En bonus on s'est tous fait interviewer ensuite par RFI. Je ne sais pas si ça sera diffusé ou même si la vidéo de la conférence sera streamé mais comme pour la conférence sur Django je vous tiendrais au courant quand si ça l'est (pareil pour les photos).

Lutèces d'Or

La remise des Lutèces d'Or s'effectuait à l'Hôtel de Ville et j'ai été impressionné par un cadre pareil. La seule comparaison que je puisse faire est celle du Louvre, imaginez manger avec 300 personnes en plein milieu d'une galerie du Louvre... ambiance plutôt anachronique qui ne manquait pas de charme compte-tenu des prix remis (quelques photos chez Louis Naugès). À vue de nez, la salle comportait une moitié de politiques et l'autre de libristes convaincus, j'ai eu le plaisir de retrouver Thierry Stoehr de formats-ouverts au moment du dîner.

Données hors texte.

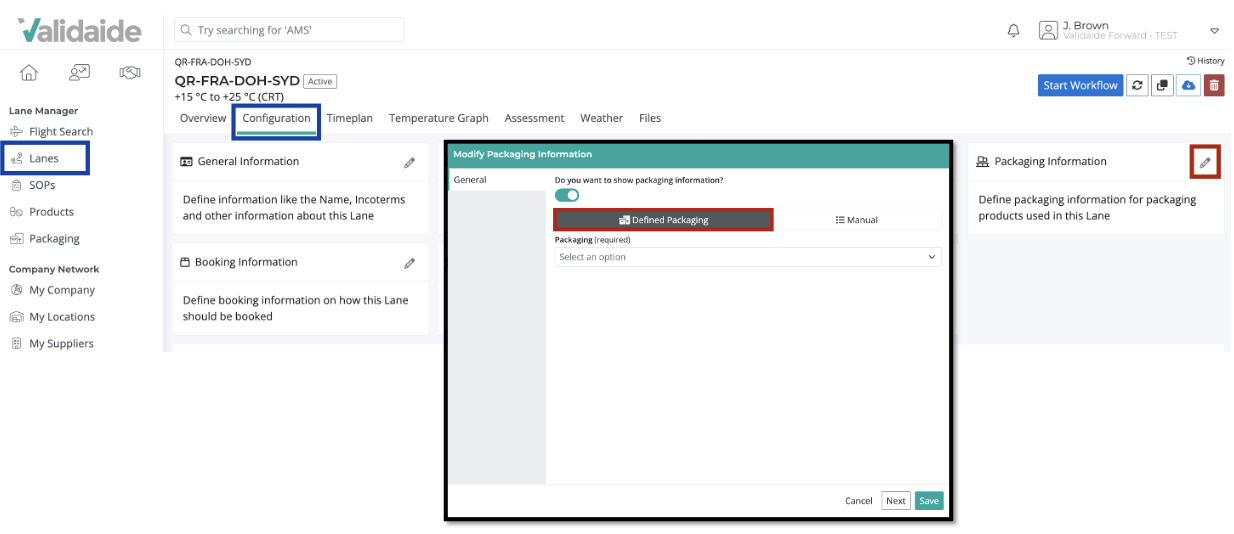Toggle show packaging information switch
Image resolution: width=1234 pixels, height=534 pixels.
pyautogui.click(x=567, y=195)
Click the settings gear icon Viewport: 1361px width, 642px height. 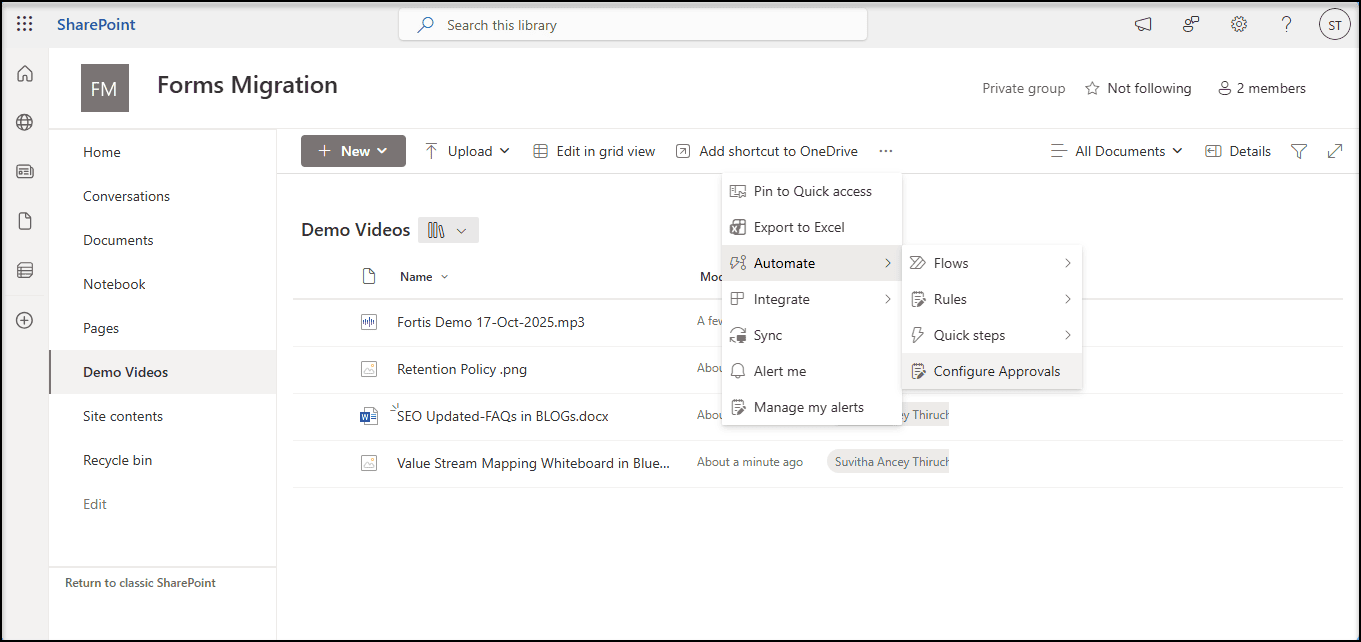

La remise des prix était un peu longuette mais les lauréats de qualité. Un grand bravo à Framasoft qui a besoin de vous et à VLC, deux projets qui méritent vraiment d'être soutenus.

Nos députés sous Ubuntu !

L'annonce avait été faite il y a quelques mois mais l'échéance approche maintenant à grands pas et les ordinateurs sont prêts à accueillir les 577 députés de l'Assemblée Nationale (et leur assistant(e)) dès leur premier jour de fonction donc l'objectif promis est atteint. C'est une grande nouvelle pour le Ubuntu et le libre en général car cela va par exemple leur permettre d'être sensibilisés à la problématique des brevets, des DRM, de l'interopérabilité, etc. À quand nos chers ministres ? :-)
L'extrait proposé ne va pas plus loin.